En medio de la crisis económica por el nuevo coronavirus y del bache pronunciado de las ventas de automóviles nuevos, la venta de pickups y, en general, la de vehículos ensamblados en México, han sido los rubros que han resistido más el vendaval.

De enero a junio las ventas de vehículos ligeros cayeron 31.9% a 436,445 unidades, afectadas por el cierre de las agencias para evitar la propagación del Covid-19. A su interior, algunas categorías tuvieron un mejor comportamiento, con reducción de ventas inferiores a las de la industria en su conjunto.

Las ventas de las pickups bajaron 20% a 73,000 unidades, mientras que las de vehículos compactos lo hicieron 28% a 94,100 coches. Finalmente, la categoría de vehículos deportivos tuvo un descenso de 28% a 2,600 unidades.

En contraparte, las categorías de producto que tuvieron caídas superiores a las de la industria fueron las de vehículos subcompactos (-37%), SUV (-33%), vehículos de lujo (-38%) y minivans (40 por ciento).
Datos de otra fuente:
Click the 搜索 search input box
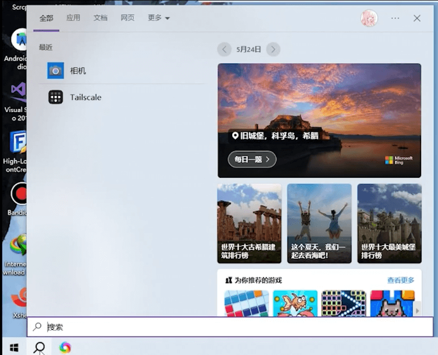The width and height of the screenshot is (438, 355). [x=230, y=327]
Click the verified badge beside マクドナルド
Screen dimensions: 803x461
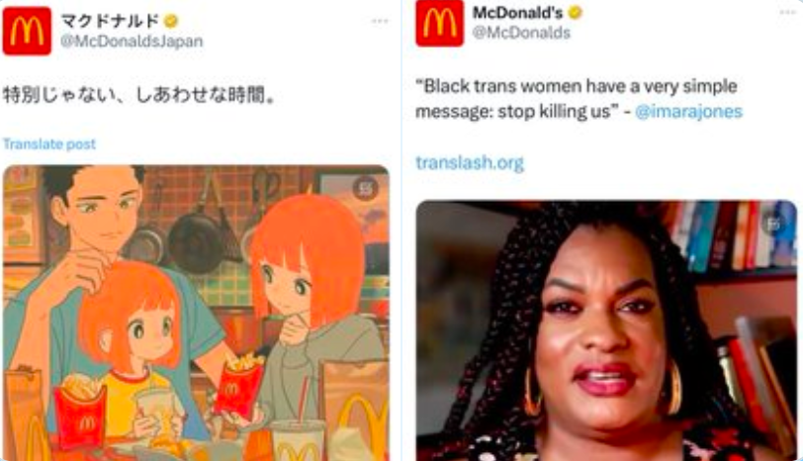pyautogui.click(x=170, y=21)
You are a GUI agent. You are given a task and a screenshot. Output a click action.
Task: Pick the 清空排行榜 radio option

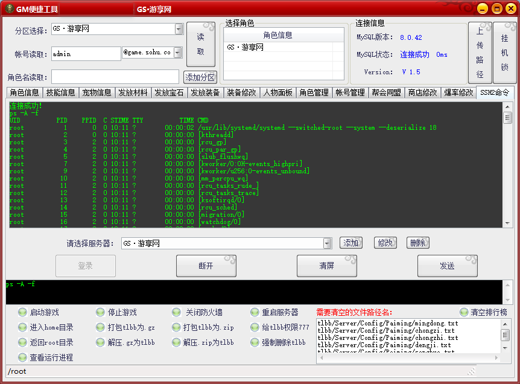pos(464,312)
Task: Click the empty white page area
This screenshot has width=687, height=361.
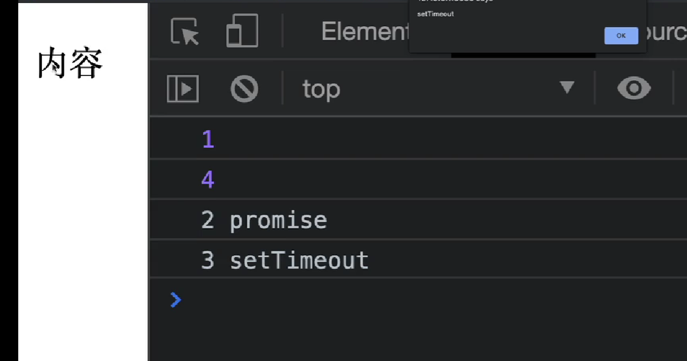Action: pyautogui.click(x=83, y=219)
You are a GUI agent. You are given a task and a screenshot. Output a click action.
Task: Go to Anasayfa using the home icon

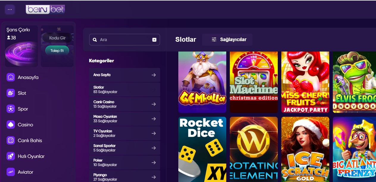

Ante la cuarentena, de abril a junio las ventas de las agencias se han realizado casi exclusivamente a través de medios remotos y de acuerdo con la AMDA, las ventas de vehículos de trabajo –en donde se inscriben diversos modelos de pickups– y flotillas contribuyeron a amortiguar la caída en ventas.

Por otro lado, al considerar el origen de los vehículos, las ventas de producto nacional cayeron 23.6% a 165,100 unidades, mientras que la de autos importados descendió 36.1% a 271,400 coches. Gracias a lo anterior, los automóviles ensamblados localmente crecieron su participación de mercado de 33.7% a 37.8%, terreno que perdieron las importaciones, cuya cuota bajó de 66.3% a 62.2 por ciento.